### WHAT NEEDS TO BE DONE
Going through the data below, copy out each line where the word "Account" shows up.

─── INPUT MATERIAL

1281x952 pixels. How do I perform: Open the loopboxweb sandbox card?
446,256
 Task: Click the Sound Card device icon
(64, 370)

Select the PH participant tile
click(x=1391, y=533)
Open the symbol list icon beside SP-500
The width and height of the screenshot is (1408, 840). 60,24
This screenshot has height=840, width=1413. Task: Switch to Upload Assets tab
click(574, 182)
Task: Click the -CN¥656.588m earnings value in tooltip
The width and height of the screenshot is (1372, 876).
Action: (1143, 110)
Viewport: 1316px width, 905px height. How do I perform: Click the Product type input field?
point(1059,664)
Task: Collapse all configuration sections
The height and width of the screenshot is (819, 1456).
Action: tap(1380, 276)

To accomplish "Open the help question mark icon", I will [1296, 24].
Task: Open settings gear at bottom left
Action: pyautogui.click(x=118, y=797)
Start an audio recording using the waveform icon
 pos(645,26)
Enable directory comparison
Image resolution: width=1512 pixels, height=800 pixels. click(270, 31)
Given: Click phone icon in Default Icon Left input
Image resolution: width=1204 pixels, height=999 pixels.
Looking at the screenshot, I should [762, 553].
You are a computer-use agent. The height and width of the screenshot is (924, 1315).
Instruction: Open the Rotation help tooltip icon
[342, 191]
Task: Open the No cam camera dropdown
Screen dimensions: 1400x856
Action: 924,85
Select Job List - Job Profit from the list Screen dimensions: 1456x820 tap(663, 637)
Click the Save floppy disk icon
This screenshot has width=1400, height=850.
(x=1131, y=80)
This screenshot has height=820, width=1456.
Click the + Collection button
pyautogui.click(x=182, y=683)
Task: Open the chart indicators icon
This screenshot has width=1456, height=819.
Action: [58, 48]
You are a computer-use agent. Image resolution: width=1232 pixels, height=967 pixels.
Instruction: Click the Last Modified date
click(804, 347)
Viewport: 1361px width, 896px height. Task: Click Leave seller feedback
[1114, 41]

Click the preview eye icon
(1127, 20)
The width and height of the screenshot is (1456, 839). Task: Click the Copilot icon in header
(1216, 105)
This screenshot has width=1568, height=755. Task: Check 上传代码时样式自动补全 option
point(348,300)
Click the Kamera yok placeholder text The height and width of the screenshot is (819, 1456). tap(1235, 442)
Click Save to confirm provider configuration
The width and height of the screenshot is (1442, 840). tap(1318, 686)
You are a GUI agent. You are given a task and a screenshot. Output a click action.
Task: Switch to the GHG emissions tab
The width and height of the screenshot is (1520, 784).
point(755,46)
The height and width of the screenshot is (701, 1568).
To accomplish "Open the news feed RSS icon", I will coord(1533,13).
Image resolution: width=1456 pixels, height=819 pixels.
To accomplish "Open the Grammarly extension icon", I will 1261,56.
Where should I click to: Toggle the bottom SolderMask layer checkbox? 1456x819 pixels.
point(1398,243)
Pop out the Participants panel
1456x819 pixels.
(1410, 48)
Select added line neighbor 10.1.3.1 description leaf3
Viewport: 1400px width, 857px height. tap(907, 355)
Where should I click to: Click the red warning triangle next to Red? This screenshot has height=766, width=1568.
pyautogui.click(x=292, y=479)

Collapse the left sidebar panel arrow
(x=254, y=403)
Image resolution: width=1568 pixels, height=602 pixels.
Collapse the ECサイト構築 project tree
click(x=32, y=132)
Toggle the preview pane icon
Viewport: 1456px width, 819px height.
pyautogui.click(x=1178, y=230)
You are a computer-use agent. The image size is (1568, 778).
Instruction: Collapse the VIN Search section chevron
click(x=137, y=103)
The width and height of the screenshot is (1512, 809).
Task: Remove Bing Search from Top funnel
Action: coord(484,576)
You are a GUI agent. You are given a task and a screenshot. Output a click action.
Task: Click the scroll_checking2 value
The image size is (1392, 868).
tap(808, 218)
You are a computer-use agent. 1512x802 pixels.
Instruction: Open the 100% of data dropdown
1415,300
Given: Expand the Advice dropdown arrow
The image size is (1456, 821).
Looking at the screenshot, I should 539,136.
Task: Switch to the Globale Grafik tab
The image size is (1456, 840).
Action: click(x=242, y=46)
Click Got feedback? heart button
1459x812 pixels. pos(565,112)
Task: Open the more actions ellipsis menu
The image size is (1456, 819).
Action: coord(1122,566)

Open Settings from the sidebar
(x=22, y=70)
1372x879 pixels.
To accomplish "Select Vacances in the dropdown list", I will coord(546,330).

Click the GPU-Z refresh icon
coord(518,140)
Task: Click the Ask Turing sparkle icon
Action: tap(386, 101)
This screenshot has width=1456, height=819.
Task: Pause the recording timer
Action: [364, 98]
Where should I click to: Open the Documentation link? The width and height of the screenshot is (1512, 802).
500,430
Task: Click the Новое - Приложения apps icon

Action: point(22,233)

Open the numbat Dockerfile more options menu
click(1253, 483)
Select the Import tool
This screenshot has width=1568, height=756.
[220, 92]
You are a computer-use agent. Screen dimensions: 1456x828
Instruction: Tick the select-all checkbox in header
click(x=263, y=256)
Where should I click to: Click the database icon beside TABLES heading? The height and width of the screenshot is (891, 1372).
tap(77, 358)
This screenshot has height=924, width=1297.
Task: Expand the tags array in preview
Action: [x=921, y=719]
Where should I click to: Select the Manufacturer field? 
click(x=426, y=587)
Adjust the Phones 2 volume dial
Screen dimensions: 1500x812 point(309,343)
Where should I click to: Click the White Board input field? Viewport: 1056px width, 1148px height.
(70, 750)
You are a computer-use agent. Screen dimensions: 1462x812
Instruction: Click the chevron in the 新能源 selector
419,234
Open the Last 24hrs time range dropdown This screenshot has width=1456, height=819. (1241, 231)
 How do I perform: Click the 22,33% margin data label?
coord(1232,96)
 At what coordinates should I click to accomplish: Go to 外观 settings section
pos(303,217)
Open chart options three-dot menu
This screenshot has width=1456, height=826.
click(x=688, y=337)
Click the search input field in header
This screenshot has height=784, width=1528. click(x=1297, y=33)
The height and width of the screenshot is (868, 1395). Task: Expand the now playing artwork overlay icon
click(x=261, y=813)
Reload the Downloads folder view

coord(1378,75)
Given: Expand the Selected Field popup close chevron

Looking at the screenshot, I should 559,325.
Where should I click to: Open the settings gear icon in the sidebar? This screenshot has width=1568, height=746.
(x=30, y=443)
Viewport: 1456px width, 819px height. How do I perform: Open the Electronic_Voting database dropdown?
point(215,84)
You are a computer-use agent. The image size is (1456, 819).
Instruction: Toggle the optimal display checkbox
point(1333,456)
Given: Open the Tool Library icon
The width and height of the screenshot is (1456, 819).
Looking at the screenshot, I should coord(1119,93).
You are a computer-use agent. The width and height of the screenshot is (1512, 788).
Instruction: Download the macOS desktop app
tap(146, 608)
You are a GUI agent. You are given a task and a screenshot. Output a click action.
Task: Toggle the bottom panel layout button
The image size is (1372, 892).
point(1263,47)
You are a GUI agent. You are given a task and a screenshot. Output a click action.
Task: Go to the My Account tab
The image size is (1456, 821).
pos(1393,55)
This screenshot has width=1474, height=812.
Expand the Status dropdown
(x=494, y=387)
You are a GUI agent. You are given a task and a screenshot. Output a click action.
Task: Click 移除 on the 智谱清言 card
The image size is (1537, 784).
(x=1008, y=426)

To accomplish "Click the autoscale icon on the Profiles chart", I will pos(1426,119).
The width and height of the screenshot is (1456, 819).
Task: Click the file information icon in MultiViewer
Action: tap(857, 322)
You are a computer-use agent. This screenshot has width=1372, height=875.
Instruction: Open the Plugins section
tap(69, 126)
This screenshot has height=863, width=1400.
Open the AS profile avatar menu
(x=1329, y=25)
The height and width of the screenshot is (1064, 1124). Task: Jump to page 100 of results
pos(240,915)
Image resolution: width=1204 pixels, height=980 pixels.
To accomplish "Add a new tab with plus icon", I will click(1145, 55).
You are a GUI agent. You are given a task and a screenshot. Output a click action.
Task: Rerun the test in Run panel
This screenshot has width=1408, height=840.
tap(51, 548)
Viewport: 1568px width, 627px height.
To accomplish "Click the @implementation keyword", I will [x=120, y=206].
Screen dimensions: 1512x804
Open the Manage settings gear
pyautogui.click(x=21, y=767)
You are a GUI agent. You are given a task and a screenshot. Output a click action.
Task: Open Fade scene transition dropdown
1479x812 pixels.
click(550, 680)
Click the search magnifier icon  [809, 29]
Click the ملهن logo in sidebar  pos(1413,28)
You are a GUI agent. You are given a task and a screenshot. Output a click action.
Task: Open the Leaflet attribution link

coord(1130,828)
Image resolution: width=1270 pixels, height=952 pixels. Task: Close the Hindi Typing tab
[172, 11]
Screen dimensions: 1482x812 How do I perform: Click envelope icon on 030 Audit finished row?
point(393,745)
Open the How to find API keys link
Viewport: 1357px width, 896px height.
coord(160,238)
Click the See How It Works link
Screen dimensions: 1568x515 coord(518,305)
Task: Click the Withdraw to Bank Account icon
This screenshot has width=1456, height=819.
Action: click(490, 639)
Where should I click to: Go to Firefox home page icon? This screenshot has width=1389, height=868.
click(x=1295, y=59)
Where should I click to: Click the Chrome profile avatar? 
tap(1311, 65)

──────

### EXERCISE OUTPUT
Task: Go to the My Account tab
Task: Click the Withdraw to Bank Account icon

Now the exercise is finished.